By Senator Scott Brown
Published by the Worcester Telegram & Gazette on June 24th, 2010
It seems impossible that we can watch in real time over the Internet as underwater cameras capture crude oil gushing relentlessly into our ocean thousands of miles away, yet there has not been a successful effort to stop the leak.
Sixty-six days ago, Americans began watching in horror as the Gulf Coast region experienced the nightmare that has become the worst manmade environmental disaster in our nation's history. As the damage continues to wreak havoc on wildlife as well as families, businesses and livelihoods in the Gulf region, I have been disappointed to see political gamesmanship and grandstanding from both political parties instead of coming together to solve this massive problem.

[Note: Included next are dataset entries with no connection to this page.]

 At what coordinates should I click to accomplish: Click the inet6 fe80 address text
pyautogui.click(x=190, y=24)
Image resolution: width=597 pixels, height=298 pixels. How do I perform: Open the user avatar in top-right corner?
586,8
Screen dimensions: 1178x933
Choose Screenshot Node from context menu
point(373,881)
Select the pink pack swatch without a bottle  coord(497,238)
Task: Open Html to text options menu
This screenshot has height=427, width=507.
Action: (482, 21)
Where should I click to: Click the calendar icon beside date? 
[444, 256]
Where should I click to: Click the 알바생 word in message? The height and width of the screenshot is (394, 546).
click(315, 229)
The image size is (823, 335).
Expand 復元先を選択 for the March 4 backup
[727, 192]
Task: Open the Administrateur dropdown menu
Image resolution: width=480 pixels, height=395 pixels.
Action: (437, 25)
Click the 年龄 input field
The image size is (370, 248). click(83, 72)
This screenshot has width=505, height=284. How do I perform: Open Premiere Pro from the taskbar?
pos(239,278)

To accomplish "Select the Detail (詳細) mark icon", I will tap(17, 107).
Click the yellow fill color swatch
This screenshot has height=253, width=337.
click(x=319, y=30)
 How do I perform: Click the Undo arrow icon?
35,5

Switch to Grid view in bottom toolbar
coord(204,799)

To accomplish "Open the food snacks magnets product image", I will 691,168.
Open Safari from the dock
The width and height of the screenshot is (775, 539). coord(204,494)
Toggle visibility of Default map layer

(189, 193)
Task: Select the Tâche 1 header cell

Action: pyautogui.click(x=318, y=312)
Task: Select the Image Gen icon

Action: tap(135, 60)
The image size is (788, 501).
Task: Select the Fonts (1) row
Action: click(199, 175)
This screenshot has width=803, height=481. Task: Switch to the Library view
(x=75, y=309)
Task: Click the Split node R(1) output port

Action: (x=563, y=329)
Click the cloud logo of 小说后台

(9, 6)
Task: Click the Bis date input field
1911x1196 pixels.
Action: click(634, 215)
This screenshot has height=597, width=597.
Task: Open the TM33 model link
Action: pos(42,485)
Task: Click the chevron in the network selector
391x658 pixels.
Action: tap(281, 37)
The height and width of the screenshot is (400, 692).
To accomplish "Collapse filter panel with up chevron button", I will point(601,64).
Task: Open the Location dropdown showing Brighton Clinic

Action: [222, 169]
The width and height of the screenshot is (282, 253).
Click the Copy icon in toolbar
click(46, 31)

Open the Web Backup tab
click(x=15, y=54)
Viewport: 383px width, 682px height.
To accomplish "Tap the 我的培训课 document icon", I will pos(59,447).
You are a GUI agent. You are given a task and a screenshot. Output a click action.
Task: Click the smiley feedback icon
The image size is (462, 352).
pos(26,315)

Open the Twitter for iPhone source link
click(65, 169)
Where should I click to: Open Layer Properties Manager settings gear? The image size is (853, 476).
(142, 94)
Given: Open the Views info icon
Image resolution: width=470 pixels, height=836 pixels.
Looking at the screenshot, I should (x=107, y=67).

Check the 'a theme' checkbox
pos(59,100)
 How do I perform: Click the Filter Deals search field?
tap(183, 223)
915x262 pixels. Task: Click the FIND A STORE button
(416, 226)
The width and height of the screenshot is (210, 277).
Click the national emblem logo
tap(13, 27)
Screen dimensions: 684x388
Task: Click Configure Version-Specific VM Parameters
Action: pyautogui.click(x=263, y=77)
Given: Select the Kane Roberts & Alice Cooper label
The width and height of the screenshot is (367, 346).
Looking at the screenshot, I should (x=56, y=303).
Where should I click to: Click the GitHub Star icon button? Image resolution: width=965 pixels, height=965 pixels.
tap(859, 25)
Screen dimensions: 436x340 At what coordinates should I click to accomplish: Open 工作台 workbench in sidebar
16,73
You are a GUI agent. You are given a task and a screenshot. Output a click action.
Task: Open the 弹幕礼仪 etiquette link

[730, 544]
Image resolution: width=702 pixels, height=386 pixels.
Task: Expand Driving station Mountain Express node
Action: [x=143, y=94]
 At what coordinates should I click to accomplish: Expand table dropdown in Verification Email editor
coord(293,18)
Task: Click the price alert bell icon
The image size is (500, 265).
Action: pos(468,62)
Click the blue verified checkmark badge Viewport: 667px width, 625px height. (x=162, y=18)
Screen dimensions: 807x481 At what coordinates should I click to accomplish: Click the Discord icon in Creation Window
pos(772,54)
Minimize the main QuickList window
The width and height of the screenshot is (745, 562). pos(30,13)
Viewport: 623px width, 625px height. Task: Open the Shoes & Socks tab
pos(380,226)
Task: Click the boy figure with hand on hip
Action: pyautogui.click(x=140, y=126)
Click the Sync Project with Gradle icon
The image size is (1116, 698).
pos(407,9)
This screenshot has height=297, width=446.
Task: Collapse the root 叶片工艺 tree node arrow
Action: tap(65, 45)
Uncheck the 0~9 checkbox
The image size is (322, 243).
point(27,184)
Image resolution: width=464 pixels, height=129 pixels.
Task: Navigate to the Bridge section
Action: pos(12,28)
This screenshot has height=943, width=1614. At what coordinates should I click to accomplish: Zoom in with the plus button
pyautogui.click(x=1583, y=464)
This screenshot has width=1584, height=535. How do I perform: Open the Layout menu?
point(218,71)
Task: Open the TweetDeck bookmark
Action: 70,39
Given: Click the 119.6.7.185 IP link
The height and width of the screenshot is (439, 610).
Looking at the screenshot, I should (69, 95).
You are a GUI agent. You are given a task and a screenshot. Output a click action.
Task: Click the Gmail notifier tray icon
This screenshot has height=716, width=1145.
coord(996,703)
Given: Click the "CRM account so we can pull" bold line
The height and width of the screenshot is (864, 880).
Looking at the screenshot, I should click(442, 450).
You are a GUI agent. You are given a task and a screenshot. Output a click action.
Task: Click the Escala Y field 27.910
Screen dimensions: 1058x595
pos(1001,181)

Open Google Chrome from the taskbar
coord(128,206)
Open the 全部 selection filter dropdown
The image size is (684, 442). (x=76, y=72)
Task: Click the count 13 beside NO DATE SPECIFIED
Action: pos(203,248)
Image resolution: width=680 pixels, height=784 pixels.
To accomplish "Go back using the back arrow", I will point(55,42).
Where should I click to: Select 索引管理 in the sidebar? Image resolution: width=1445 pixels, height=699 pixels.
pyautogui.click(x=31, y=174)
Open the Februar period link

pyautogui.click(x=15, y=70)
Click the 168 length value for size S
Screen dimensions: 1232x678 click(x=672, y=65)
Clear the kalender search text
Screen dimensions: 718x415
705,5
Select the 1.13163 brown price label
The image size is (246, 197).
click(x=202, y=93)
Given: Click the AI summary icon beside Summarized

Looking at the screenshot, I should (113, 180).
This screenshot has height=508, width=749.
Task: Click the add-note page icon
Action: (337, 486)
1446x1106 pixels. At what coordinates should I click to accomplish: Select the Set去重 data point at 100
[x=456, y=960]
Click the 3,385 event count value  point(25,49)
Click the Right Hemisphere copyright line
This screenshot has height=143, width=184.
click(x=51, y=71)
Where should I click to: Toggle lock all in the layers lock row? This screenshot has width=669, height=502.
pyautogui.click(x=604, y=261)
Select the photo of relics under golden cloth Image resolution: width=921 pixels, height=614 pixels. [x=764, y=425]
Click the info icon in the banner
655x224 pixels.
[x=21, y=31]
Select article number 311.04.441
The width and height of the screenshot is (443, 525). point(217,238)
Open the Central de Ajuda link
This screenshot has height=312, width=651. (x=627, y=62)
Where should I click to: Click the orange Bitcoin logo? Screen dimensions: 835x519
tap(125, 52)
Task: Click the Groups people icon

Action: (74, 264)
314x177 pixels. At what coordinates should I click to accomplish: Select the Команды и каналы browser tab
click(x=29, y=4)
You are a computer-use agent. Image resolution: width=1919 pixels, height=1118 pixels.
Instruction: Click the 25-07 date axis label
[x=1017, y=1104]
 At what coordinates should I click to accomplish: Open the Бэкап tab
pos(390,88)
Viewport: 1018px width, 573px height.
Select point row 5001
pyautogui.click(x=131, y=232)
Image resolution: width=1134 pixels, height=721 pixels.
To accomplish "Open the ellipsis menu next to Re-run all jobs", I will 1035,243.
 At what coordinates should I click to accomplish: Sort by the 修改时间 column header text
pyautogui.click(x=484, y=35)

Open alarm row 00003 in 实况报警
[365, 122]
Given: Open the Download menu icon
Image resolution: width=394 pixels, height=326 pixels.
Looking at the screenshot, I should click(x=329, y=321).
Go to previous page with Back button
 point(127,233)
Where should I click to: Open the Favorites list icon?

In a truly bipartisan manner, I have partnered with U.S. Sen. Dianne Feinstein, a Democrat from California, to introduce the Oil Spill Prevention and Mitigation Act to stop the leak, mitigate damage to the environment, stem the job loss and ensure this disaster can never happen again.
First, our legislation requires oil companies, like BP, to have a backup plan before their drill ever enters our oceans. BP was astonishingly unprepared and ill-equipped to deal with their leak. The federal government has even acknowledged that oil companies have not been held to the highest standards when it comes to having a fail-safe response plan to a spill in deep water. While everyone understands that accidents can happen, Americans are rightly furious that there was neither a viable nor urgent response plan in place to stop the leak or to begin mitigating the damage -- on Day One.
To prevent future spills, our bill requires that oil companies have a viable, peer-reviewed response plan to respond to a significant oil leak before any new offshore drilling lease can be issued. Currently, oil companies are only required by the Mineral Management Service to have boilerplate prevention mechanisms, like the blowout preventer that failed at Deepwater Horizon, but are not required to have a fail-safe back-up plan to stop a leak once it has started.
Second, every scientist and engineer with relevant experience should be working on stopping the leak. Although President Obama has assembled a small team of scientists in Houston to work on stopping the spill, I believe that the Department of Energy should be gathering more resources and experts. The legislation would immediately redirect existing funds within the Department of Energy's deepwater program to build a team, comprised of private sector engineers, and experts from the National Academy of Sciences, to stop the leak and mitigate the damage to wildlife, the environment, and businesses in the region.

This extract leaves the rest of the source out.